History of the Building

three historic images of thomas welton stanford the man and two of the gallery

Image credit: Stanford Family Photographs (PC0001). Stanford University. Libraries. Dept. of Special Collections & University Archives. 

About Thomas Welton Stanford, the man;

Thomas Welton Stanford, following the trail of the forty-niners to California, made his original fortune as a storekeeper in El Dorado County. His glowing reports of western prosperity in the foothills of the Sierra Nevada lured several of his brothers to follow suit, including Leland Stanford from Wisconsin. Though Thomas W. Stanford continued his western trek, moving on to achieve great wealth in Australia, he remained a committed benefactor to Stanford University. His contributions to the University in its early days helped establish programs in the arts and sciences, and research into Victorian spiritualism, which included popular attempts to communicate with the deceased.

About the Art Gallery building;

Constructed in 1917 with Thomas W. Stanford’s donation of $80,000, the Thomas Welton Stanford Art Gallery was the first building to anchor a planned library quadrangle just east of the University’s center. The Stanford Art Gallery was built to house a collection of the donor’s paintings and to create a strong cultural presence close to the main quadrangle. The Gallery distinguishes itself in style from both the Green Library and the original Richardsonian quadrangle: it is more overtly Medieval than Spanish Colonial Revival in design, and features elaborate detailing in the moldings and columns.
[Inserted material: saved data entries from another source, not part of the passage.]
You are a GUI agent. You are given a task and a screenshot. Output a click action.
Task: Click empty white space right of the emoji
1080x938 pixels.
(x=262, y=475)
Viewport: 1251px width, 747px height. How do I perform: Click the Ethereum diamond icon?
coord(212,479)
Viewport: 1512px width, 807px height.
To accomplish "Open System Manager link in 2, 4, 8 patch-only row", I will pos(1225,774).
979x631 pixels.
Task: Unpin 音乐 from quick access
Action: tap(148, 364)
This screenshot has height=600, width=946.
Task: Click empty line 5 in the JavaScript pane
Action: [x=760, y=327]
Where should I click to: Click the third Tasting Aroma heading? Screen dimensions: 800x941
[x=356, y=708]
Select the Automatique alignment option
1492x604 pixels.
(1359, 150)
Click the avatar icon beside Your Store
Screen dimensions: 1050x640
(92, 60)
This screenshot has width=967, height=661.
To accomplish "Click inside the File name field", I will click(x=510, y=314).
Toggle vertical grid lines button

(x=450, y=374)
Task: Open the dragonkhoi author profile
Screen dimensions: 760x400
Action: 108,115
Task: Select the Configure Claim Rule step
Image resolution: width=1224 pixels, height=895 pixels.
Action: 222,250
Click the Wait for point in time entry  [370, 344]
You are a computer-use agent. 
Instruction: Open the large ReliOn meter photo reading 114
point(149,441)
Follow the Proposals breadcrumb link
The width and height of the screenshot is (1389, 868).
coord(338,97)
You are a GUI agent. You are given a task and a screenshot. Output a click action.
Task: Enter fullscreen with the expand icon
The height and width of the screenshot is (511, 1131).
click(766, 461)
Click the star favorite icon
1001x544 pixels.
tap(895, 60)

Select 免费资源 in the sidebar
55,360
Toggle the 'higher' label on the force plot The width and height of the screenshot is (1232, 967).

Prior to 1989, Lorenz Eitner, Department Chair and Director of the Stanford Museum, presented rotating exhibitions in the Gallery as an adjunct space to the Museum. This function took on increased importance after the Museum was seriously damaged in the Loma Prieta earthquake. The Gallery became the sole venue for exhibitions under the new museum director, Thomas Seligman, until the renovated and expanded Museum, renamed the Iris and B. Gerald Cantor Center for Visual Arts at Stanford, opened a decade later in 1999.

About the re-opening of the Stanford Art Gallery;

In 2000, renovations of the Stanford Art Gallery repaired moderate structural damages the outside arcade suffered in the 1989 earthquake and seismically strengthened the entire complex, bringing it up to current building codes while restoring or reproducing period fixtures such as the arcade lighting globes and interior laylights.

On May 17, 2001, the Gallery was re-opened after this major seismic upgrade and remodeling project. Now administered by the Department of Art & Art History, the Gallery functions as a dynamic teaching and learning resource for faculty, students and guest artists where best practices for exhibition and curatorial development, experimentation, and innovation take place.